— Start of SELECTED TEXT —
In the heart of Eastern Congo’s conflict, the M23 rebel group, active since 2012, has emerged as a central and deadly player. Claiming to protect Congolese Tutsis, their actions have led to significant humanitarian concerns. Reports from organisations like Amnesty International suggest Rwanda’s support for M23, intensifying the crisis in the region. This support is evidenced by M23’s increased activities in Nord-Kivu province, which have led to significant civilian displacement and destabilisation. Reports of human rights abuses proliferate.

Such human rights violations committed by M23, particularly highlighted in the November 2022 attacks in Kishishe, are well-documented. These attacks resulted in numerous fatalities and sexual assaults, drawing international condemnation. Despite these reports, M23 leadership consistently denies any involvement in such abuses. However, the denial stands in stark contrast to survivor accounts and independent investigations.

A UN panel’s December 2024 report, for instance. substantiates claims of Rwanda’s support for M23, including the involvement of Rwandan troops in the conflict. These findings are corroborated by the UN Security Council, which reports on Rwanda’s direct military support for M23 operations. The convergence of these reports paints a troubling picture of Rwanda’s role in exacerbating the conflict in Eastern Congo.

Despite mounting evidence, Rwanda’s government steadfastly denies any involvement with M23. This denial, which is at odds with the international community’s findings, raises serious questions about Rwanda’s commitment to regional stability and its role in perpetuating the conflict.

All of this concern comes at a time when the UK is seeking to present Rwanda as a stable and secure country.

The UK government’s policy of deeming Rwanda a safe destination for asylum seekers starkly contrasts with these developments. The UK’s plan involves a £140 million deal with Rwanda for deporting asylum seekers, a move that has sparked considerable legal and ethical debates. Critics argue that the policy ignores the complex reality on the ground in Rwanda, particularly its alleged support for M23 and the resulting human rights implications.

The UK Supreme Court’s recent decision to highlight Rwanda’s human rights record, including its alleged support for M23, casts further doubt on the UK government’s stance. This judicial decision underscores the contradiction in the UK’s asylum policy, especially in light of Rwanda’s questionable human rights practices. It raises ethical concerns about the UK’s responsibility in ensuring the safety and well-being of asylum seekers.
— End of SELECTED TEXT —
— Start of DATA —
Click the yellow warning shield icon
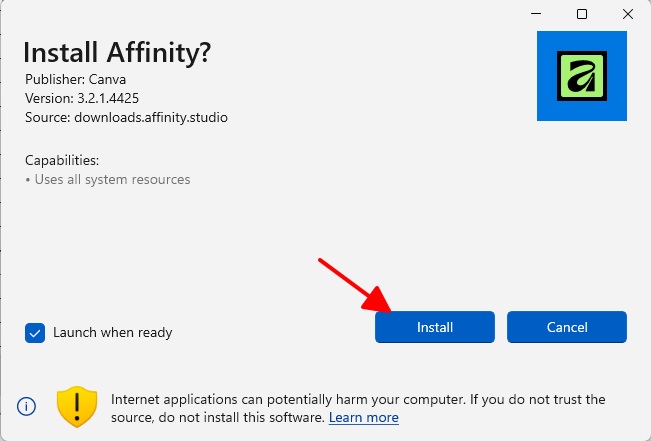 click(77, 407)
— End of DATA —
:: EXERCISES TO COMPLETE ::
a) Reproduce everything in the passage on M23 and Rwanda from "Despite mounting evidence, Rwanda’s" down to "and secure country.".
b) Carry the passage on M23 and Rwanda forward, picking up right after its final sentence.

:: ANSWERS TO THE EXERCISES ::
a)
Despite mounting evidence, Rwanda’s government steadfastly denies any involvement with M23. This denial, which is at odds with the international community’s findings, raises serious questions about Rwanda’s commitment to regional stability and its role in perpetuating the conflict.

All of this concern comes at a time when the UK is seeking to present Rwanda as a stable and secure country.

b)
The situation becomes even more complex when considering the international relations and diplomatic ties between the UK and Rwanda. The UK’s insistence on pursuing this policy, despite the evidence and legal challenges, suggests a complicated interplay of geopolitical interests and domestic politics. The policy has been criticised for potentially violating international asylum laws and human rights standards, putting vulnerable individuals at risk.

This has not deterred the Conservative government in the UK.

James Cleverly, the UK Home Secretary, is currently in the capital, Kigali, seeking to sign a new treaty, following the UK Supreme Court’s decision against the policy of sending asylum seekers to Rwanda. This visit aims to reinforce the UK’s commitment to the partnership with Rwanda, especially in response to the legal challenges the policy has faced.

The Home Office is also planning domestic legislation that would assert Rwanda as a safe destination for asylum seekers arriving in Britain, reinforcing the government’s stance that Rwanda is a secure and suitable location for these individuals.

There is a growing skepticism among lawyers and charities about the viability of the policy, with the expectation that a plane transporting asylum seekers to Rwanda may not depart before the next UK general election in 2024. The suggestion of sending British lawyers to Rwanda to address legal system concerns has been met with criticism. Legal experts, including Nick Emmerson, President of the Law Society of England and Wales, argue that this move indicates a lack of confidence in Rwanda’s legal system and the policy’s overall feasibility. Toufique Hossain, from Duncan Lewis Solicitors, also questions the effectiveness of this approach, especially in light of the Supreme Court’s acceptance of UNHCR’s concerns about Rwanda’s asylum procedures.

Additionally, financial aspects of the UK-Rwanda agreement are under scrutiny. Despite the UK’s commitment of £140 million to the scheme, recent reports suggest Rwanda is seeking an additional £15 million. However, a source close to the Home Secretary denies any extra money being requested or offered for the treaty. Dame Diana Johnson, chair of the home affairs select committee, expressed concern over the government’s lack of transparency regarding additional costs.

The issue also extends beyond the legal realm into the moral and humanitarian domain. The policy raises questions about the UK’s commitment to upholding human rights and its role as a global actor in the international community. It challenges the UK’s moral authority and its ability to advocate for human rights and justice worldwide.

It is of note that the Rwandan government refused to grant AOAV’s Executive Director – Dr Iain Overton – a journalist visa to analyse other allegations of human rights abuses. A nation that does not permit the freedom of the press is crucial to ensuring that nations deemed ’safe’ by the UK government are actually that.  This charity remains unconvinced, especially with reports of 13 refugees shot and killed by Rwandan police in 2018.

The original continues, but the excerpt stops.